Among the entries that follow, find every line with the word "pixels" and copy it.

Stored records:
○ ○ ○ ○ ○
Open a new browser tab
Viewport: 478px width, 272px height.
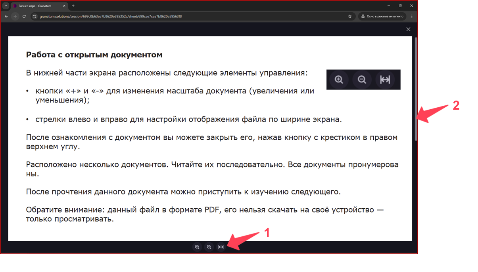tap(73, 6)
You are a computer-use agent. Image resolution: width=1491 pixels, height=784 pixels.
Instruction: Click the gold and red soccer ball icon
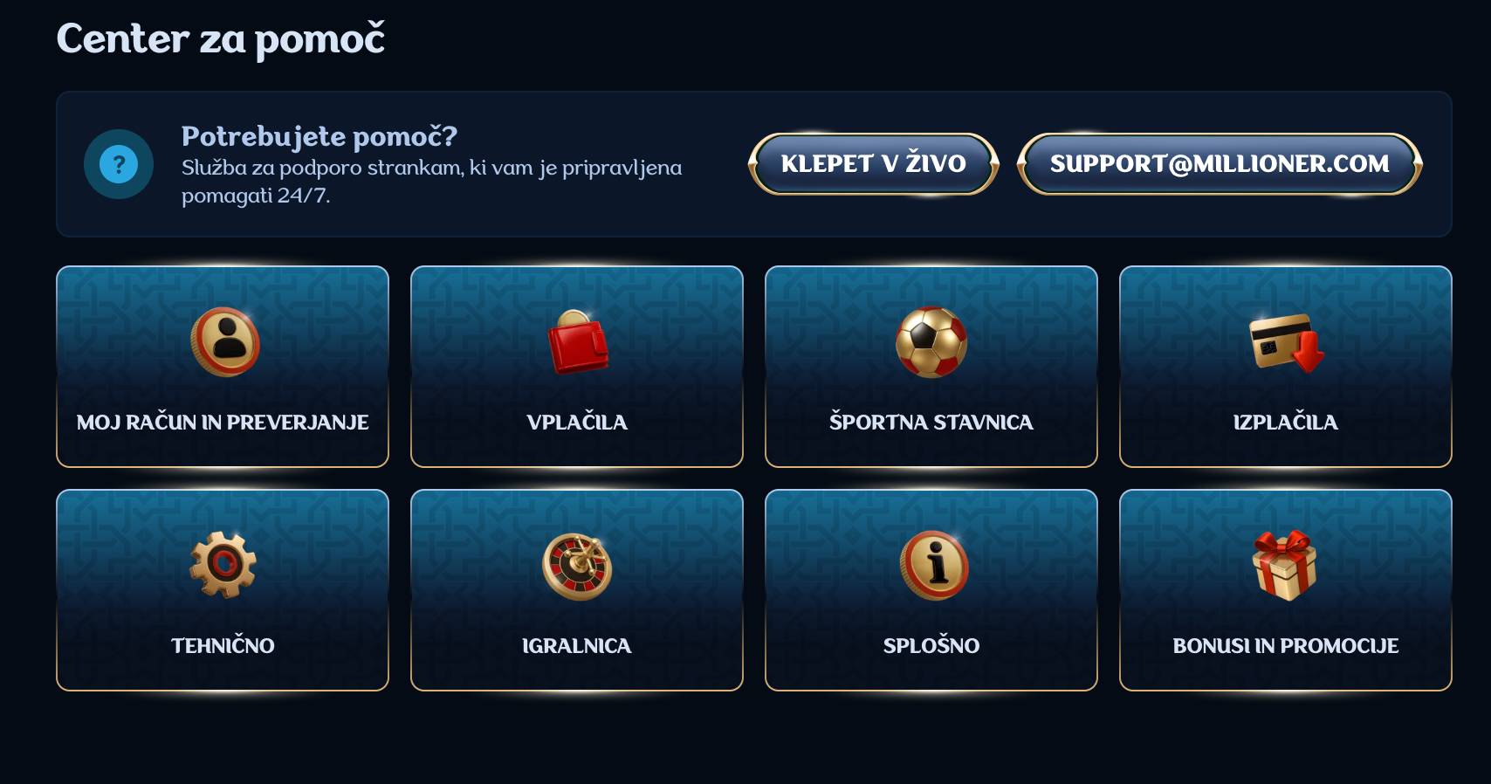(x=931, y=341)
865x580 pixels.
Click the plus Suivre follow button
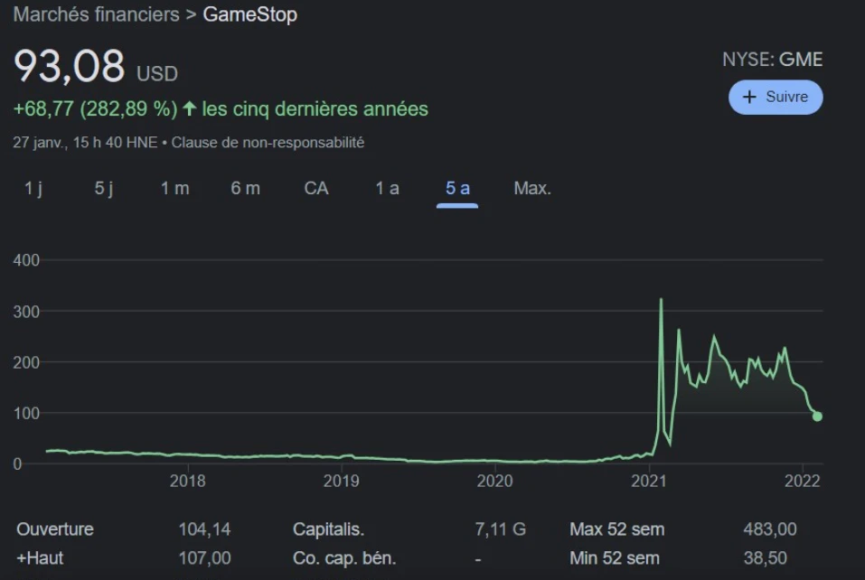point(776,98)
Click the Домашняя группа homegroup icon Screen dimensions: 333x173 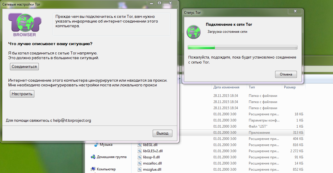point(93,157)
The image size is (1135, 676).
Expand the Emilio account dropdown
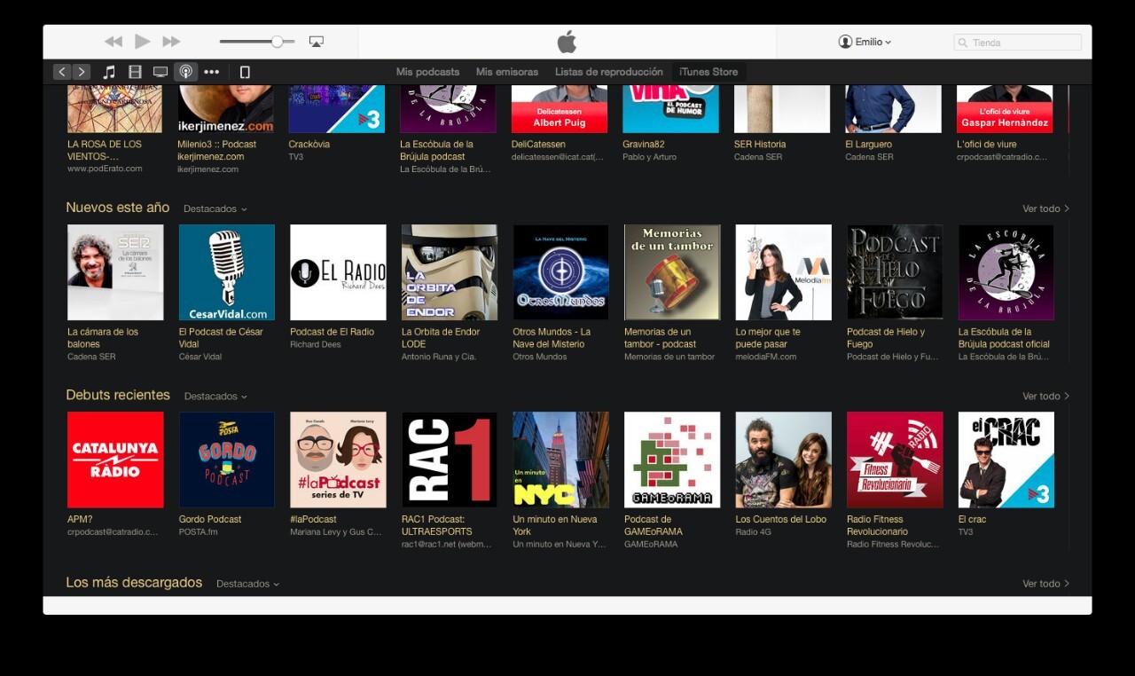coord(865,42)
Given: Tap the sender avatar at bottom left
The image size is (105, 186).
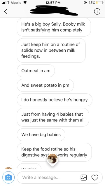Looking at the screenshot, I should [x=8, y=168].
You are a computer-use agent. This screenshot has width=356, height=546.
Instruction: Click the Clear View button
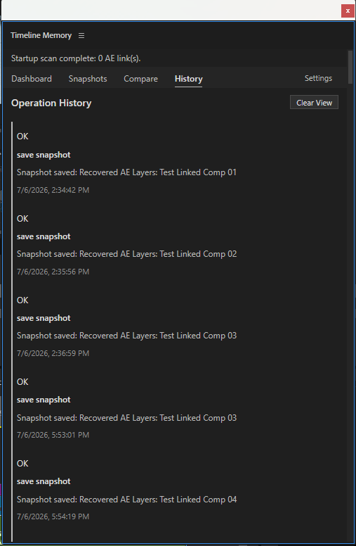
○ ○ ○ ○ ○
Result of the task
You are a computer-use agent. Image resolution: width=1491 pixels, height=784 pixels.
865x580 pixels.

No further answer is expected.